In contrast to most animals, plants have an indeterminate body plan, which allows them to add and accumulate new body parts during their lifetime. A plant’s realized modular construction is the result of external constraints and internal processes.
The phylogenetic distribution of plant growth forms across the phylogeny implies that body architectures have originated and been lost repeatedly, being shaped by a limited set of genetic pathways. Chomicki et al.:
- synthesize concepts of plant architecture, so far captured in 23 models.
- extend them to the fossil record.
- summarize what is known about their developmental genetics.
- use a phylogenetic approach in several groups to infer how plant architecture has changed and by which intermediate steps.
- discuss which macroecological factors may constrain the geographic and ecological distribution of plant architectures.

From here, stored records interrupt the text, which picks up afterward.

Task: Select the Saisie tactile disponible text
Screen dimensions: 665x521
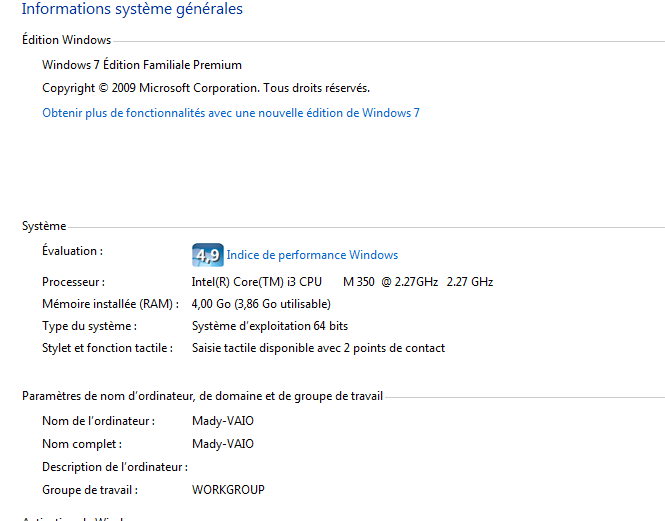Action: [318, 348]
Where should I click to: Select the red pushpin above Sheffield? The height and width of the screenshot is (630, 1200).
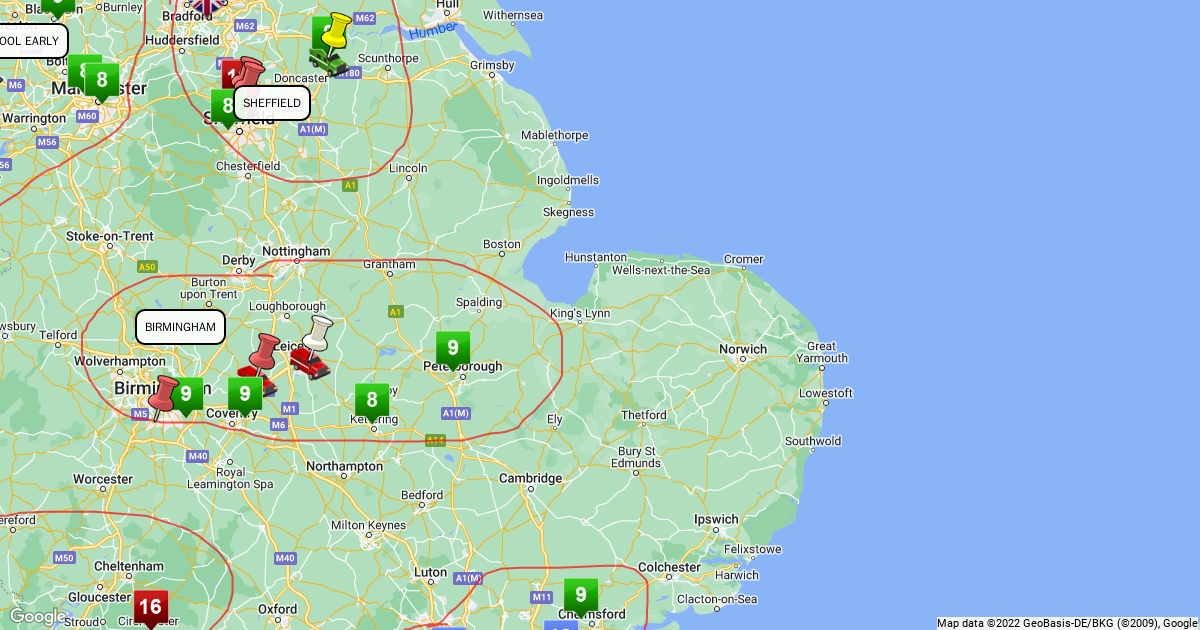tap(247, 75)
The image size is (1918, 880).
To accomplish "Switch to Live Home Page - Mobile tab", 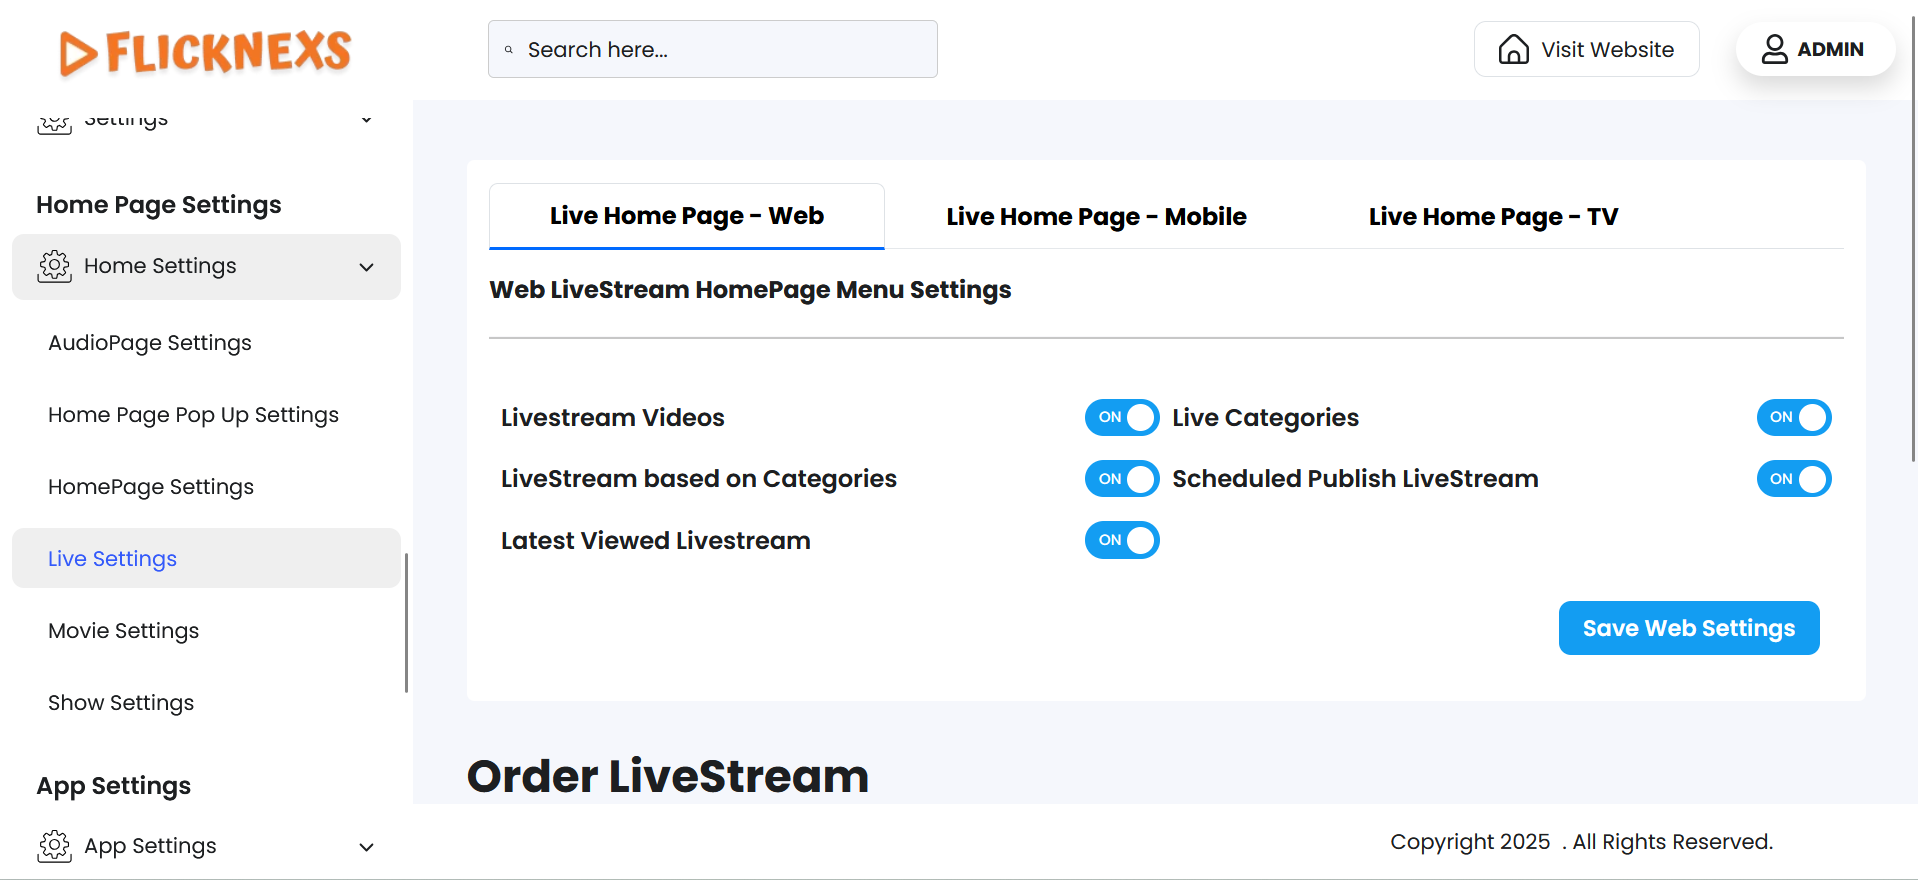I will (1096, 217).
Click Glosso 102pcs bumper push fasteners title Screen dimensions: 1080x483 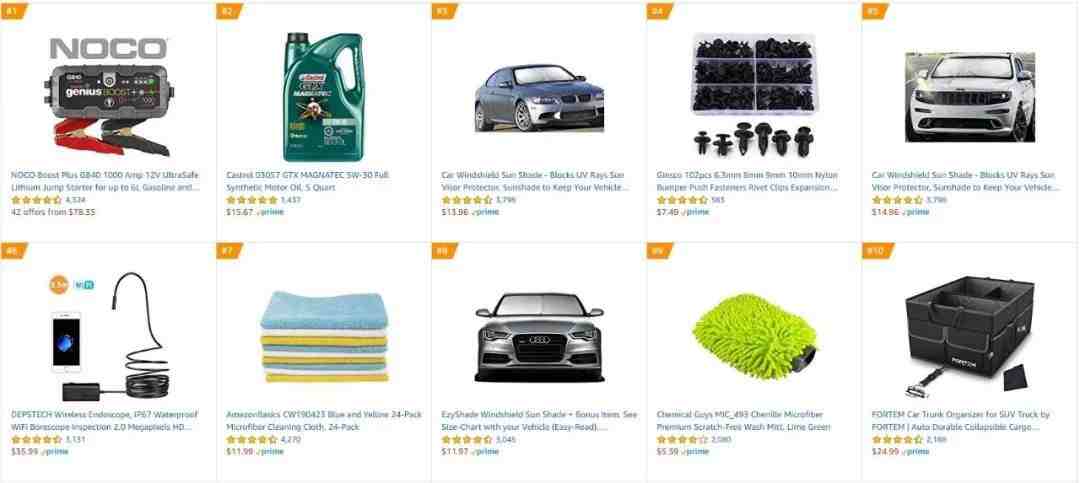[747, 181]
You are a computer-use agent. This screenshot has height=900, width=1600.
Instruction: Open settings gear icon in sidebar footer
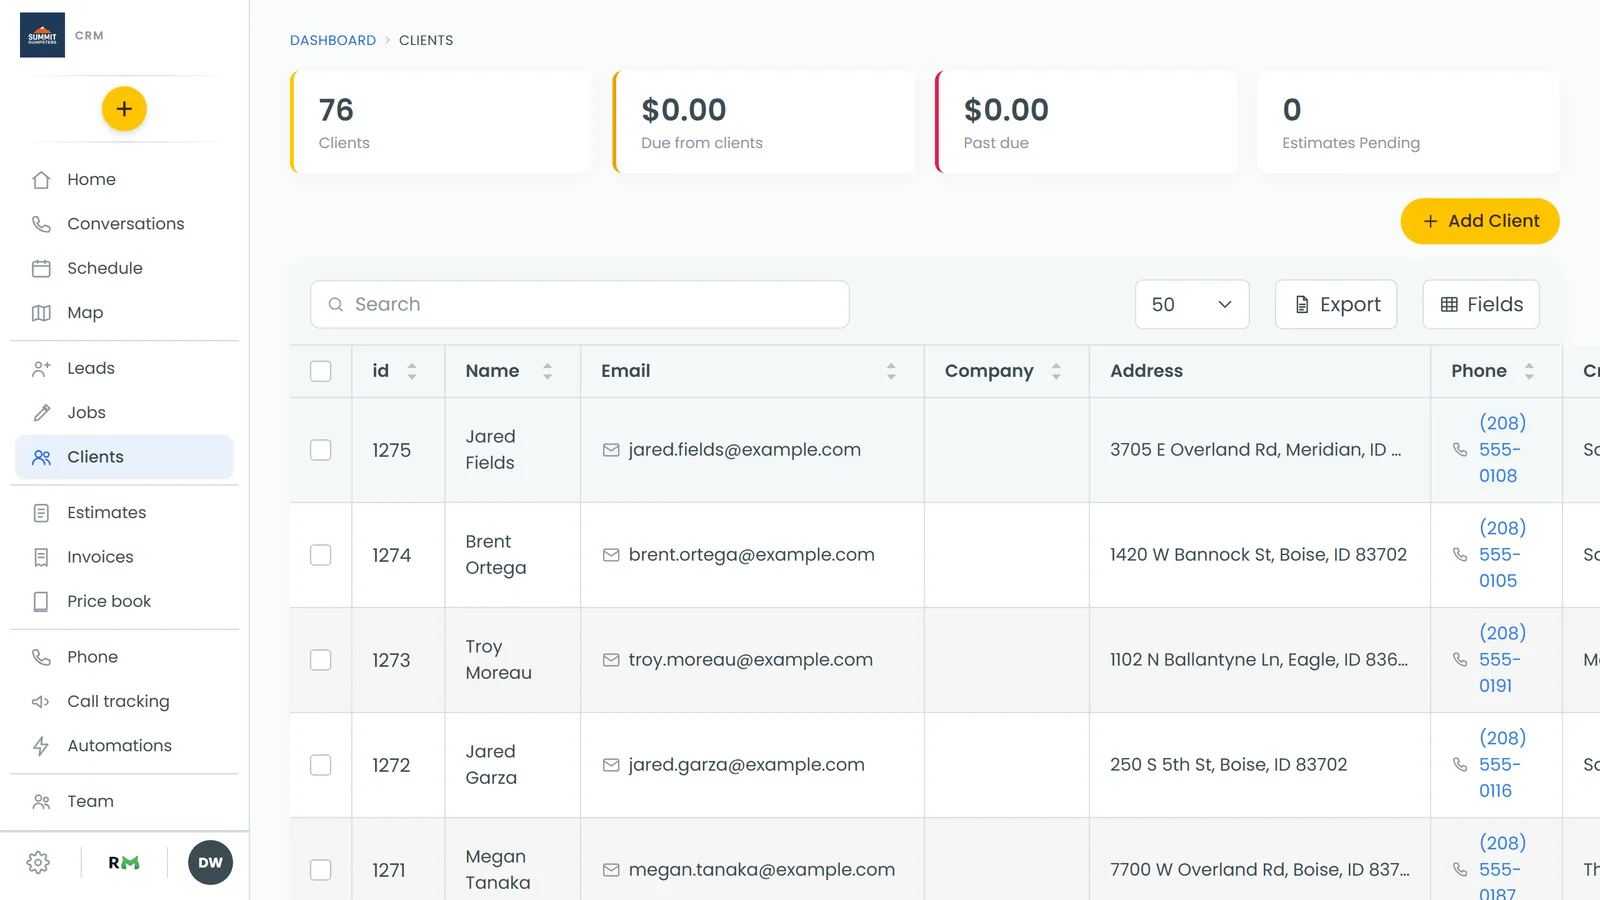39,863
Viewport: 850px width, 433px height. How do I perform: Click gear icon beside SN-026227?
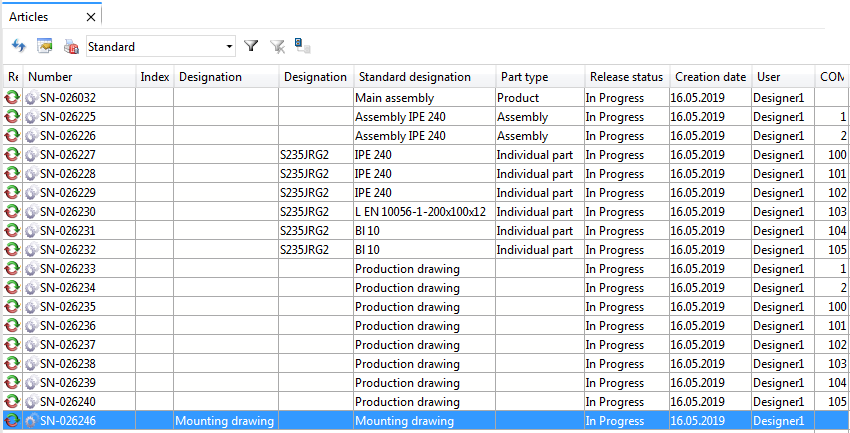tap(31, 155)
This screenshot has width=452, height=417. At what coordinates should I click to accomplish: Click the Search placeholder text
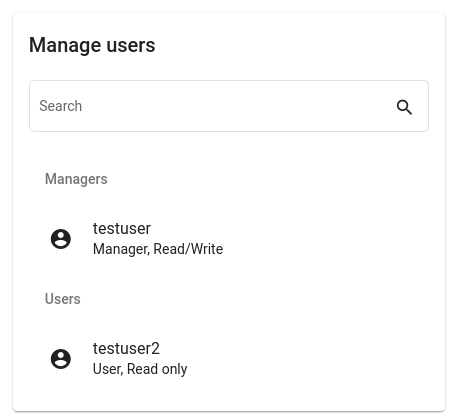(x=60, y=106)
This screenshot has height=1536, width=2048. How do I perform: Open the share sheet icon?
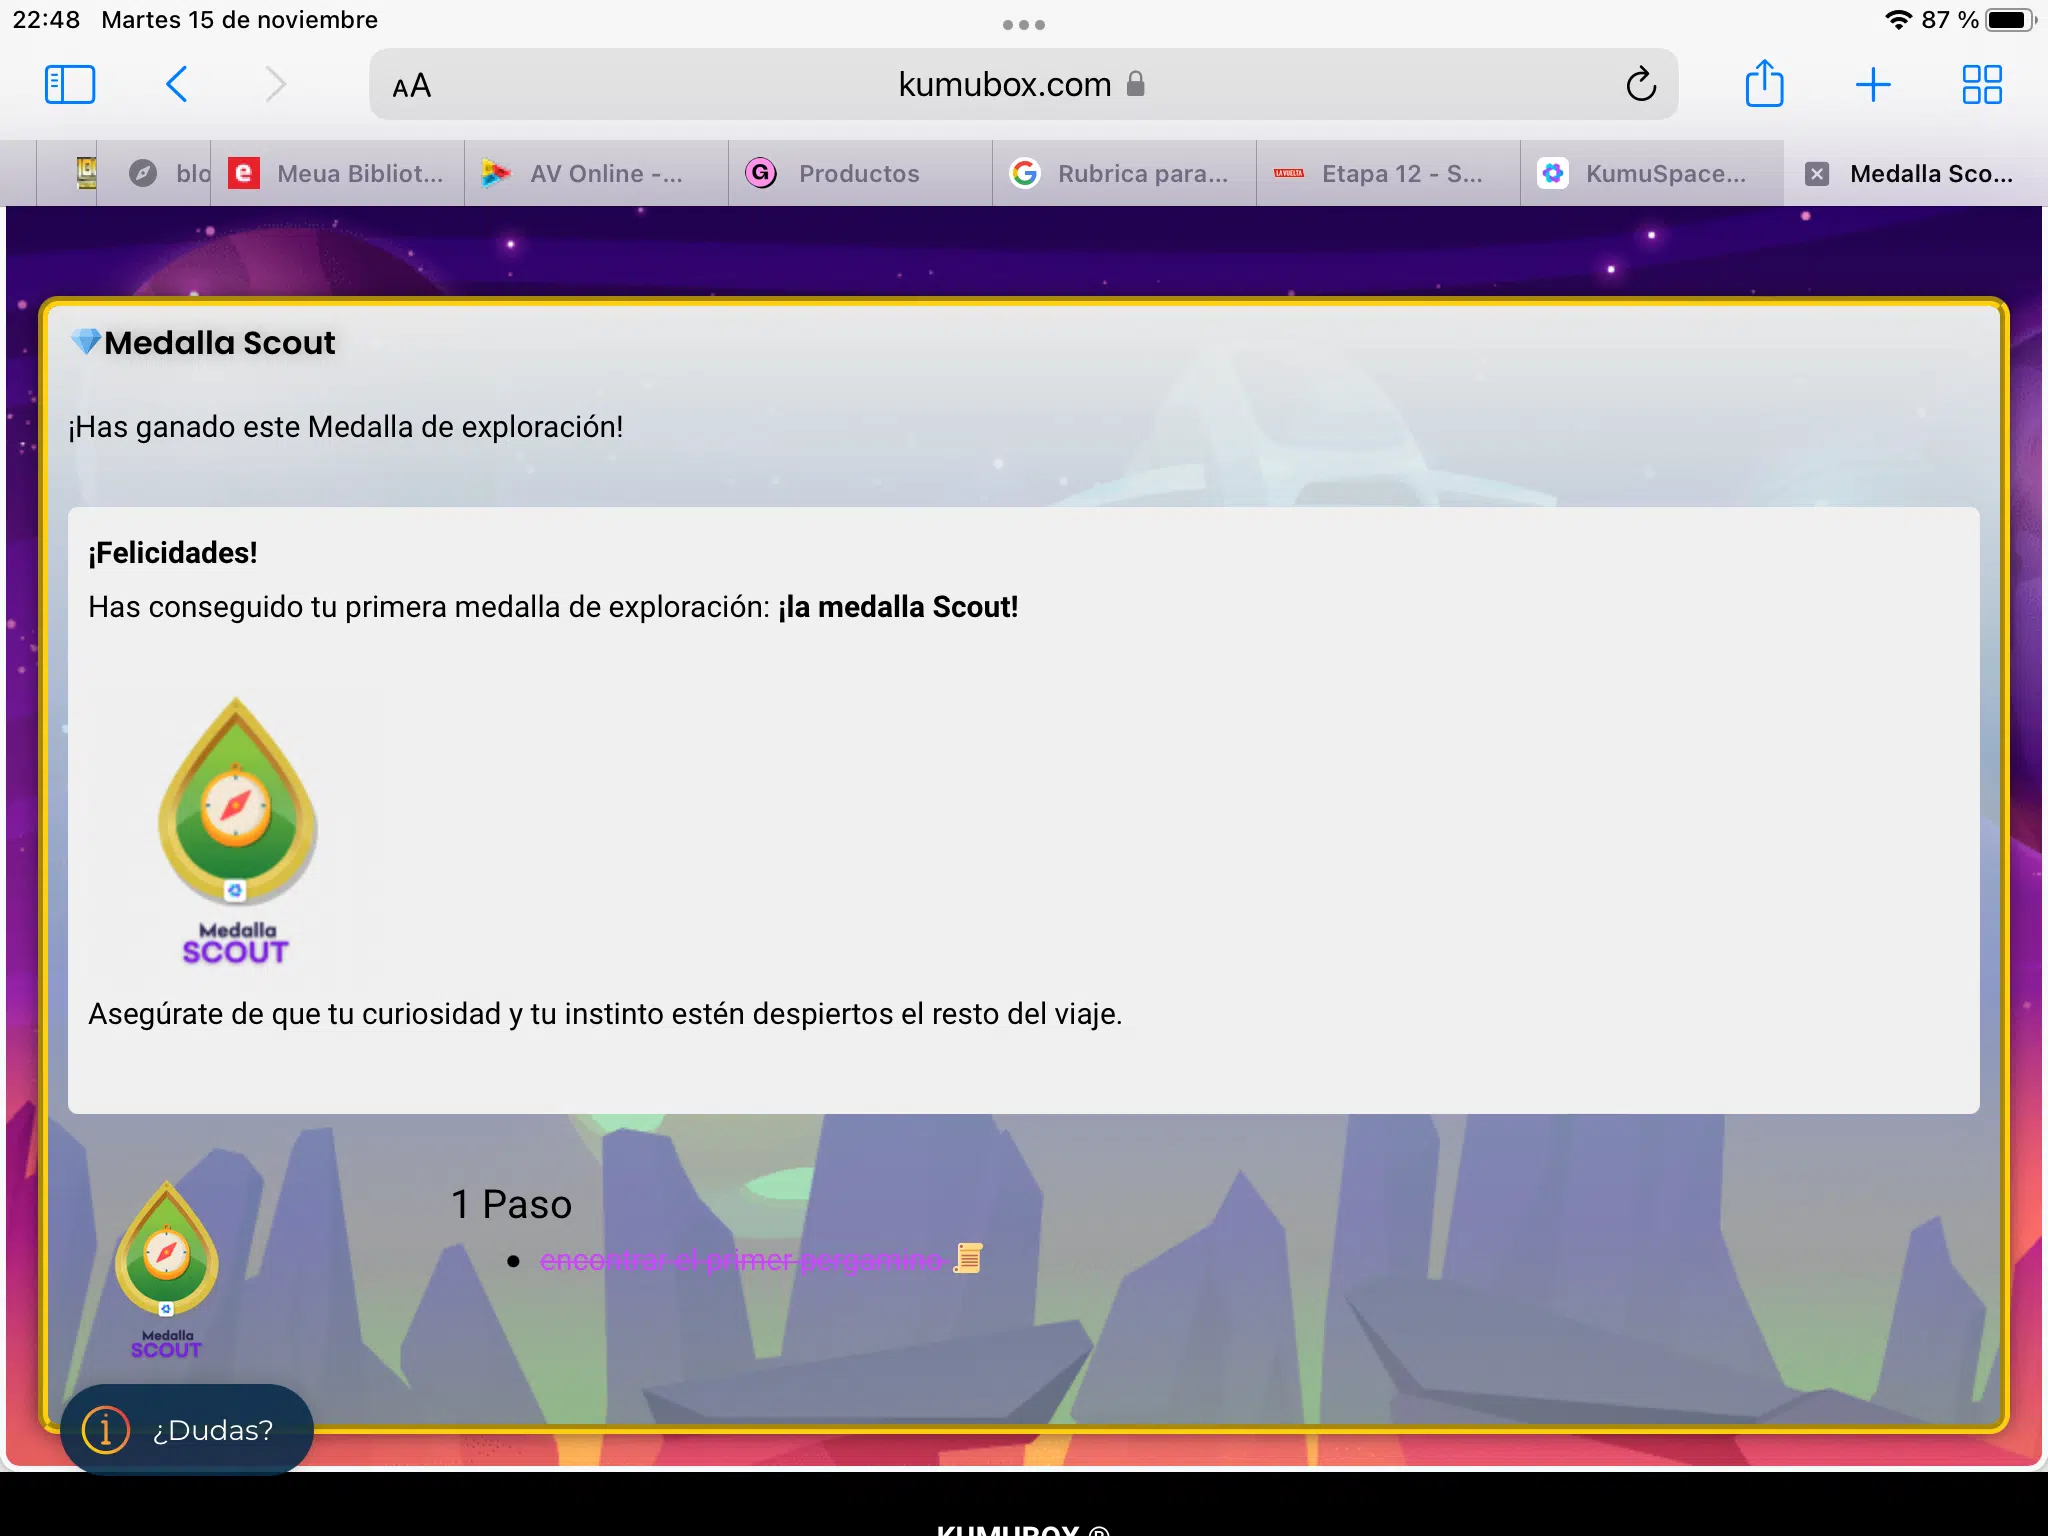(x=1764, y=85)
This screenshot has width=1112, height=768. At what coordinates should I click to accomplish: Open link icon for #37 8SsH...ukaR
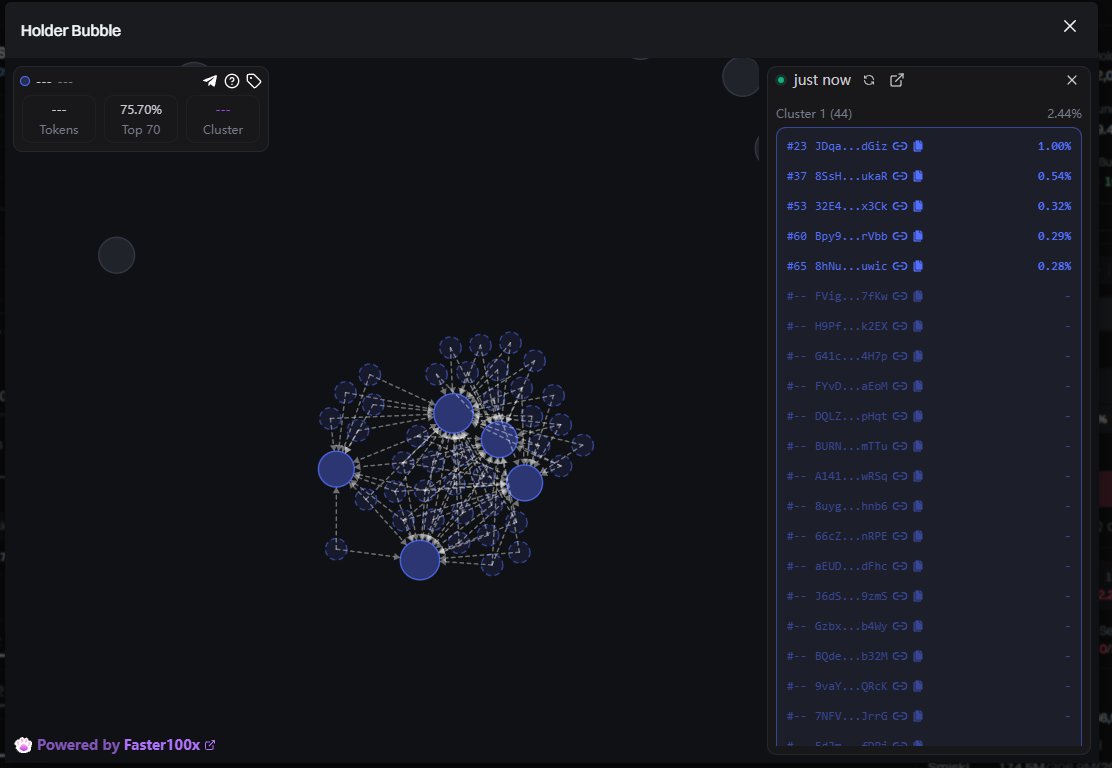(x=899, y=176)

This synthesis highlights the architectural diversity of dichotomously branched Paleozoic plants, and the subsequent replacement of dichotomy by axillary branching. Plotting the frequency of branching types through time based on an analysis of 58 927 land plant fossils revealed a decrease in dichotomous branching throughout the Devonian and Carboniferous, mirrored by an increase in other branching types including axillary branching. The authors suggest that the evolution of seed plant megaphyllous leaves enabling axillary branching contributed to the demise of dichotomous architectures.
It also pinpoints the gaps in our understanding of the molecular control, ecology and evolution of plant architecture.